Personally, I see my dermatologist every three months whether I feel like I need to or not. I have skin checkups (monitoring). There have been times when I developed basal cell skin cancers. The intensity of my treatment increased at those times (intensive outpatient). As my symptoms became less intense, appointments with the dermatologist became less frequent (outpatient). I have continued to undergo quarterly monitoring so that my symptoms do not progress to where I need to be hospitalized (residential/inpatient).

All chronic diseases require regular monitoring. It could be quarterly or even semi-annually. William White refers to regular monitoring as “recovery checkups.”2 He recommends them for at least the first five years of recovery. I think that they need to be for a lifetime. The important factor is that the person with a chronic addictive disease perceives himself/herself to be “in treatment.”

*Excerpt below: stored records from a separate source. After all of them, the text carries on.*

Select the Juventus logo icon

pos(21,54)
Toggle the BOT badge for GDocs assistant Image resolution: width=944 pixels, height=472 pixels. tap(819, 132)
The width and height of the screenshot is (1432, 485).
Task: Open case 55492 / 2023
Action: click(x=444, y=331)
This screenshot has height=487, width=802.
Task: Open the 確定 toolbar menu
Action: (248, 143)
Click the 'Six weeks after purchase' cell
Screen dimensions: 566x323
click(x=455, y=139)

A recovery checkup would be done by an addiction specialist. This is a physician certified by the American Board of Addiction Medicine (ABAM) and/or a psychiatrist certified by the American Board of Psychiatry and Neurology (ABPN), and who has demonstrated by education, experience and examination the requisite knowledge and skills to provide prevention, screening, intervention, and treatment for substance use and addiction.3

It is possible for the checkup to be completed by a team consisting of an addiction specialist and a therapist. The addiction specialist would complete the medical dimensions (ASAM dimensions I and II), while the therapist would complete the behavioral/cognitive/emotional, motivational, relapse, and environmental dimensions (III, IV, V, VI). There are an estimated 3,500 to 4,000 board-certified addiction specialists in the U.S., and the number is growing.

It is important that every person in recovery have an addiction specialist on his/her medical team. Patients with chronic diseases are regularly referred to specialists. Why not patients with an addictive disease?

Conclusion

Anyone who is fortunate enough to have achieved long-term recovery will have experienced illnesses, prescribed medications, surgeries, anxiety, depression, pain, sleep disorders, losses, changes in recovery environment, etc. How do people get through all of that and remain drug-free? The answer is that very few people do. Recovery monitored by an addiction specialist could help many more people achieve long-term recovery.

If we treat addiction like we treat any other chronic disease, this all begins to make sense. Let’s call it “lifespan/medically monitored recovery.”

Let’s also rely heavily on technologies that are available to us now, and on those that will become available. Right now we have computers, Skype, smartphones, Soberlink, and others. New technologies will emerge that will make it easier to extend the continuity and quality of care. Let's do it!

 

Michael Weiner, PhD, CAP, has been a program director, director of education and research, and consultant for Behavioral Health of the Palm Beaches since 1999. He has taught at the University of North Carolina-Greensboro and the Rochester Institute of Technology. He is an Associate member of the American Society of Addiction Medicine (ASAM).

 

References

1. Mee-Lee D, Shulman GD, Fishman MJ, et al. The ASAM Criteria: Treatment Criteria for Addictive, Substance-Related, and Co-Occurring Conditions (3rd ed.). Carson City, Nev.: The Change Companies; 2013.

2. White W. Recovery Checkups. 2014. Available at www.williamwhitepapers.com/blog/?s=recovery+check-ups.

3. American Society of Addiction Medicine. What is an Addiction Specialist? 2015. Retrieved from www.asam.org.